I, a sedentary book worm, have become an avid exerciser. I have been a walker since college days, but a few years ago, my muscle-head husband introduced me to weight lifting. Twice a week, I visit the gym to push and pull my way to a better me.
I like weight lifting for many reasons. I am getting stronger. Need to move large trays loaded with hotdogs for students on Games Day? No problem! I have more energy during the day. And, oh yes, my clothes fit better.
I also hope I am doing long-term good for my body. Loss of muscle and bone mass begins early – and let’s not even mention loss of brain cells. Exercise is good for the brain, and weight-bearing exercise builds muscle and bone.

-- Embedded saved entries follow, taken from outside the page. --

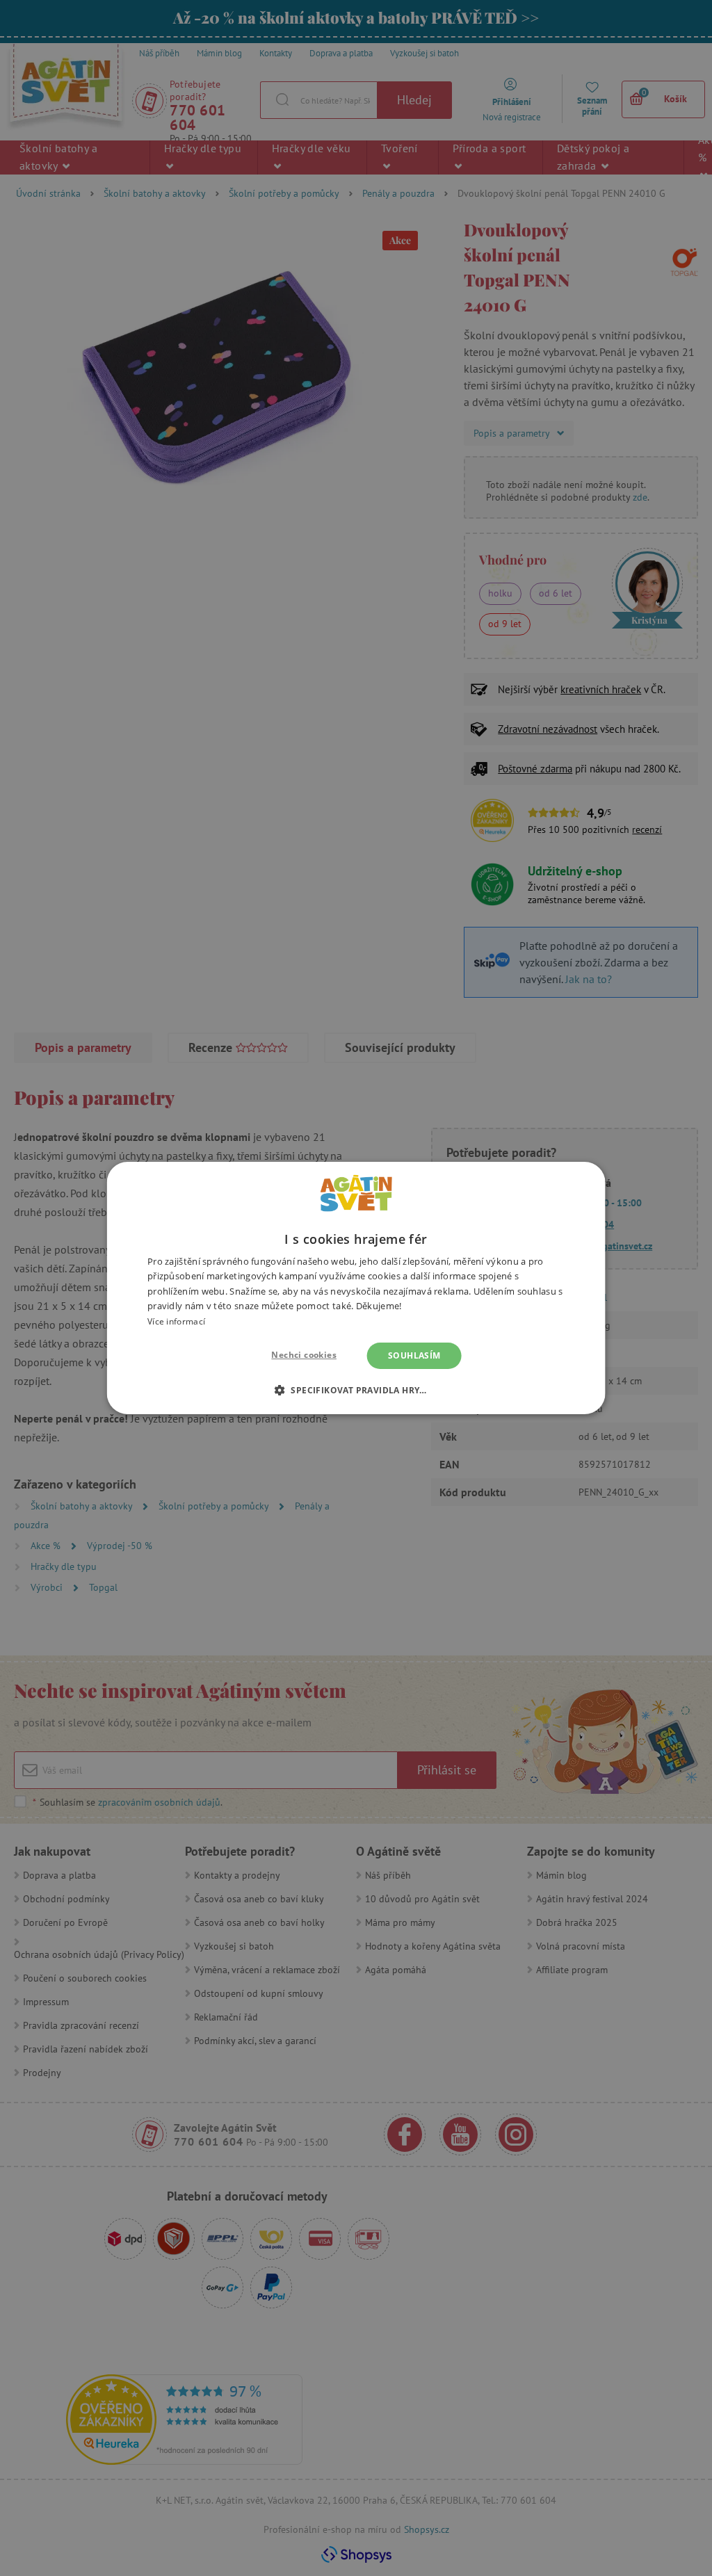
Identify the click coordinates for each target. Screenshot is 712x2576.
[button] (356, 1390)
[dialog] (356, 1288)
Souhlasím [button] (414, 1355)
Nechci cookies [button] (304, 1355)
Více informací (176, 1321)
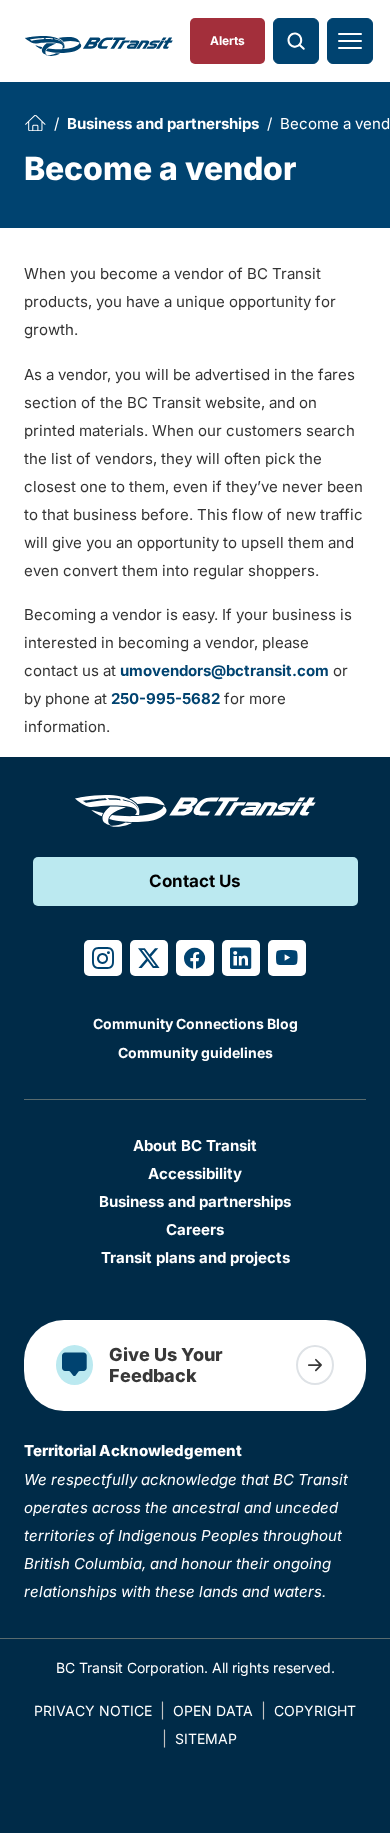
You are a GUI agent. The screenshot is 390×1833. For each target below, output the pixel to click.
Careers (195, 1229)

When I started lifting, I discovered there were male and female sides of the gym. And I am a little lonely for female company on the weight side of the gym. While women occupy the treadmills and elliptical machines, few approach the weights. On the “male side” of the gym, I can usually find a few petite co-eds and one serious female lifter, all younger than I. The men are very polite, almost courtly, as I skirt their heavy bars to reach the seven and ten pound weights. I fight the urge to call to my sisters, “Hey, come on in. The water – or rather, the metal – is fine!”

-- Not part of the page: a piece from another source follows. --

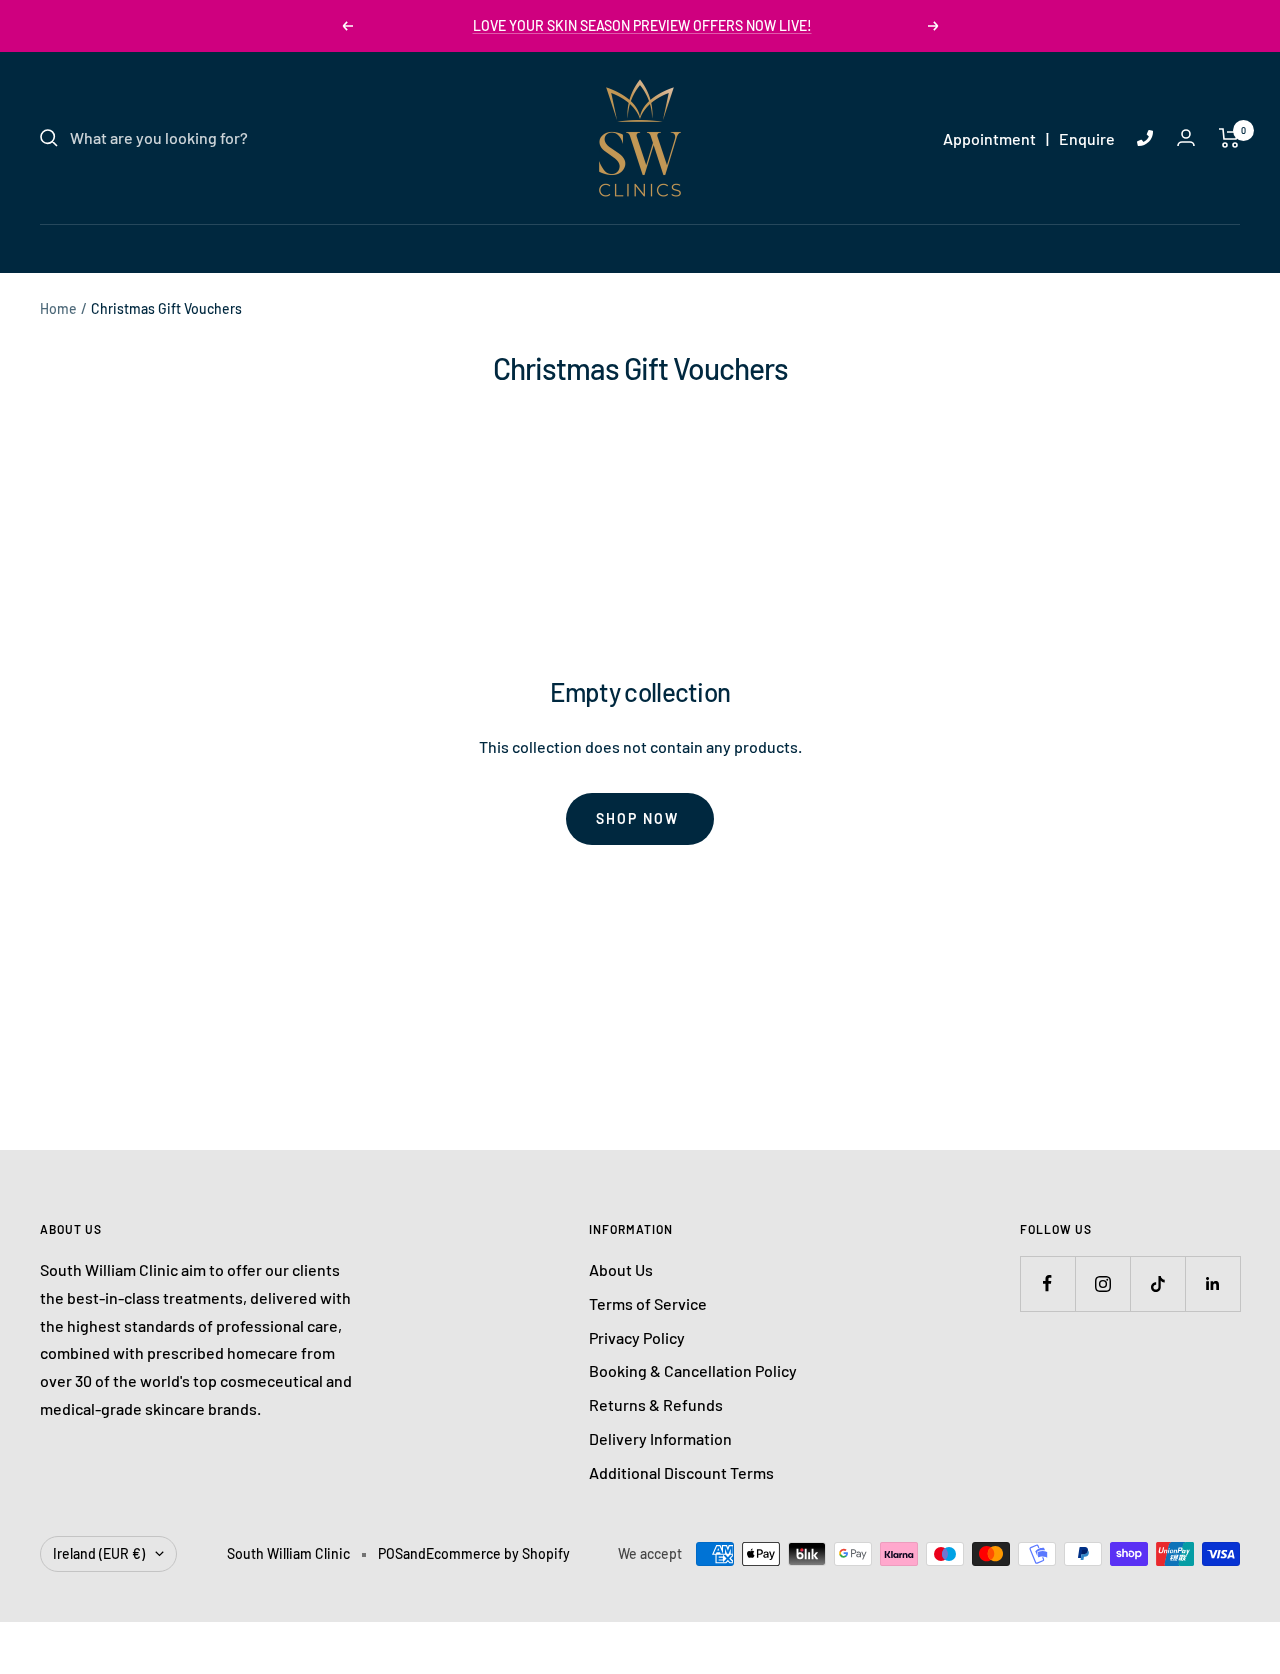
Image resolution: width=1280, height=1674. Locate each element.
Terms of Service (648, 1303)
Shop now (637, 818)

Yesterday, the high school physics teacher told me that his class was discussing leverage, and he used the shot put as an example. He also mentioned that Ms. Jones was a shot putter in college. One of the students immediately asked, “The librarian?!!!” (Stop giggling, Michele. Gentle reader, you would have to see me to understand. As one friend said, “You could be the shot put!”) The teacher chuckled; the class cracked up. “Now stop and think about that. . . . No, not the librarian. The biology teacher.”
As you may have surmised, I am rather small-boned and thin. While I have no interest in bulking up, there are distinct advantages to using the male side of the gym. The weights have done a lot for me (see above). I might be mistaken for a middle-distance runner. But no one would ever mistake me for a body builder. Or a shot putter.